WORK ORDER: All of the entries need to be written out again, exactly as they are.

Saved entries:
———
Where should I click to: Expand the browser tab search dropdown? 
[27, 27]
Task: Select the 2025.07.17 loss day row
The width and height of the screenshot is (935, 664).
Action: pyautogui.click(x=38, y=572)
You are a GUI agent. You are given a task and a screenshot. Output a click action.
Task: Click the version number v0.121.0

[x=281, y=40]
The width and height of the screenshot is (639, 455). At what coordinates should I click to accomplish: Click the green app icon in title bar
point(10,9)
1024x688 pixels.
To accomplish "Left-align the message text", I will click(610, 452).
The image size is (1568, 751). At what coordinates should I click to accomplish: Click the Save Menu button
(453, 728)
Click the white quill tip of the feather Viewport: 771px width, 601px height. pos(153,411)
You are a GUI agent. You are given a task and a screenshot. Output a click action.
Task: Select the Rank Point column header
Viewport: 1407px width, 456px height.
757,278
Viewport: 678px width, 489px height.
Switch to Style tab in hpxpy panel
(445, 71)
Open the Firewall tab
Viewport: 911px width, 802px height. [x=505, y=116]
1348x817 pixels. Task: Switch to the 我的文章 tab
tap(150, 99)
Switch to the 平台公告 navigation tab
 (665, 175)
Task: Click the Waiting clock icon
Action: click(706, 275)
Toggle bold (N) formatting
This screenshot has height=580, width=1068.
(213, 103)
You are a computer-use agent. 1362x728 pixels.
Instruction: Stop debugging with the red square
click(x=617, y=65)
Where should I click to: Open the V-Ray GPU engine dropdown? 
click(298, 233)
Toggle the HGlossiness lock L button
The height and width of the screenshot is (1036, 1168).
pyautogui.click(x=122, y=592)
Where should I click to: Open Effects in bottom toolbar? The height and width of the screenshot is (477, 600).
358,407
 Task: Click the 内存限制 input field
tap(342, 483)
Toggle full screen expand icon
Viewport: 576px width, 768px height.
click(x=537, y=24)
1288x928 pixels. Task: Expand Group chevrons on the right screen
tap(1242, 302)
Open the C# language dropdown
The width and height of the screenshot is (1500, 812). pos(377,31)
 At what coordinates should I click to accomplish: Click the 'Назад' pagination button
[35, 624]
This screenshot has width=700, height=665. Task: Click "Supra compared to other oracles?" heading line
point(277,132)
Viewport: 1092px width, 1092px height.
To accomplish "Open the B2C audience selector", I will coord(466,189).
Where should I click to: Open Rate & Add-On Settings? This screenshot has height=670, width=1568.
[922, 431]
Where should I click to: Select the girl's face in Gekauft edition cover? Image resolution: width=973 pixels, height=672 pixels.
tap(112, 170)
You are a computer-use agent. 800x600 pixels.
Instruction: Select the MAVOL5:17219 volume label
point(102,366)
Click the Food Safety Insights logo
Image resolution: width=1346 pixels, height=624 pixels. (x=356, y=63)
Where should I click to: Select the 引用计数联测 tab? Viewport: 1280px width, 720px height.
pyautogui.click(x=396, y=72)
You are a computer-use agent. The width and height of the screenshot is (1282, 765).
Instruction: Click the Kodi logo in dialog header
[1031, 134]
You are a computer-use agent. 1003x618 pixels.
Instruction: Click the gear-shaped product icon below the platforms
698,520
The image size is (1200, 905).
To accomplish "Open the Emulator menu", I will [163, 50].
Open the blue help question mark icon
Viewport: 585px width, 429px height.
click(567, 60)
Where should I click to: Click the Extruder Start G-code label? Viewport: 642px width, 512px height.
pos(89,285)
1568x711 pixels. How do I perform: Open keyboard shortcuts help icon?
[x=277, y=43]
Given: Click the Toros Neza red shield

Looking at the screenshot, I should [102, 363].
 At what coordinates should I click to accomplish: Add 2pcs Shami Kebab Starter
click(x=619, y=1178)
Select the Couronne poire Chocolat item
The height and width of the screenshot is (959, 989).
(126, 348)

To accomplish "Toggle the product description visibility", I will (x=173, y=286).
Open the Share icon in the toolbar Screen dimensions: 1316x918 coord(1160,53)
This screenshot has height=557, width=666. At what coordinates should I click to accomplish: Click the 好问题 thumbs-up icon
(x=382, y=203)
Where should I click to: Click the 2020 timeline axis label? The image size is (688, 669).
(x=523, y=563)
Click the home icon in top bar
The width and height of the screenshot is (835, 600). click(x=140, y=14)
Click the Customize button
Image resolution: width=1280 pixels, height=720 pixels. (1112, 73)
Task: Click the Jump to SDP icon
———
SOLVED PROBLEM:
Where should I click to: Expand the browser tab search dropdown? 
[27, 27]
Task: Select the 2025.07.17 loss day row
The width and height of the screenshot is (935, 664).
Action: pyautogui.click(x=38, y=572)
You are a GUI agent. You are given a task and a screenshot. Output a click action.
Task: Click the version number v0.121.0

[x=281, y=40]
The width and height of the screenshot is (639, 455). At what coordinates should I click to accomplish: Click the green app icon in title bar
point(10,9)
1024x688 pixels.
To accomplish "Left-align the message text", I will click(610, 452).
The image size is (1568, 751). At what coordinates should I click to accomplish: Click the Save Menu button
(453, 728)
Click the white quill tip of the feather Viewport: 771px width, 601px height. pos(153,411)
You are a GUI agent. You are given a task and a screenshot. Output a click action.
Task: Select the Rank Point column header
Viewport: 1407px width, 456px height.
757,278
Viewport: 678px width, 489px height.
Switch to Style tab in hpxpy panel
(445, 71)
Open the Firewall tab
Viewport: 911px width, 802px height. [x=505, y=116]
1348x817 pixels. Task: Switch to the 我的文章 tab
tap(150, 99)
Switch to the 平台公告 navigation tab
 (665, 175)
Task: Click the Waiting clock icon
Action: click(706, 275)
Toggle bold (N) formatting
This screenshot has height=580, width=1068.
(213, 103)
You are a computer-use agent. 1362x728 pixels.
Instruction: Stop debugging with the red square
click(x=617, y=65)
Where should I click to: Open the V-Ray GPU engine dropdown? 
click(298, 233)
Toggle the HGlossiness lock L button
The height and width of the screenshot is (1036, 1168).
pyautogui.click(x=122, y=592)
Where should I click to: Open Effects in bottom toolbar? The height and width of the screenshot is (477, 600).
358,407
 Task: Click the 内存限制 input field
tap(342, 483)
Toggle full screen expand icon
Viewport: 576px width, 768px height.
click(x=537, y=24)
1288x928 pixels. Task: Expand Group chevrons on the right screen
tap(1242, 302)
Open the C# language dropdown
The width and height of the screenshot is (1500, 812). pos(377,31)
 At what coordinates should I click to accomplish: Click the 'Назад' pagination button
[35, 624]
This screenshot has width=700, height=665. Task: Click "Supra compared to other oracles?" heading line
point(277,132)
Viewport: 1092px width, 1092px height.
To accomplish "Open the B2C audience selector", I will coord(466,189).
Where should I click to: Open Rate & Add-On Settings? This screenshot has height=670, width=1568.
[922, 431]
Where should I click to: Select the girl's face in Gekauft edition cover? Image resolution: width=973 pixels, height=672 pixels.
tap(112, 170)
You are a computer-use agent. 800x600 pixels.
Instruction: Select the MAVOL5:17219 volume label
point(102,366)
Click the Food Safety Insights logo
Image resolution: width=1346 pixels, height=624 pixels. (x=356, y=63)
Where should I click to: Select the 引用计数联测 tab? Viewport: 1280px width, 720px height.
pyautogui.click(x=396, y=72)
You are a computer-use agent. The width and height of the screenshot is (1282, 765).
Instruction: Click the Kodi logo in dialog header
[1031, 134]
You are a computer-use agent. 1003x618 pixels.
Instruction: Click the gear-shaped product icon below the platforms
698,520
The image size is (1200, 905).
To accomplish "Open the Emulator menu", I will [163, 50].
Open the blue help question mark icon
Viewport: 585px width, 429px height.
click(567, 60)
Where should I click to: Click the Extruder Start G-code label? Viewport: 642px width, 512px height.
pos(89,285)
1568x711 pixels. How do I perform: Open keyboard shortcuts help icon?
[x=277, y=43]
Given: Click the Toros Neza red shield

Looking at the screenshot, I should [102, 363].
 At what coordinates should I click to accomplish: Add 2pcs Shami Kebab Starter
click(x=619, y=1178)
Select the Couronne poire Chocolat item
The height and width of the screenshot is (959, 989).
(126, 348)

To accomplish "Toggle the product description visibility", I will (x=173, y=286).
Open the Share icon in the toolbar Screen dimensions: 1316x918 coord(1160,53)
This screenshot has height=557, width=666. At what coordinates should I click to accomplish: Click the 好问题 thumbs-up icon
(x=382, y=203)
Where should I click to: Click the 2020 timeline axis label? The image size is (688, 669).
(x=523, y=563)
Click the home icon in top bar
The width and height of the screenshot is (835, 600). click(x=140, y=14)
Click the Customize button
Image resolution: width=1280 pixels, height=720 pixels. (1112, 73)
Task: Click the Jump to SDP icon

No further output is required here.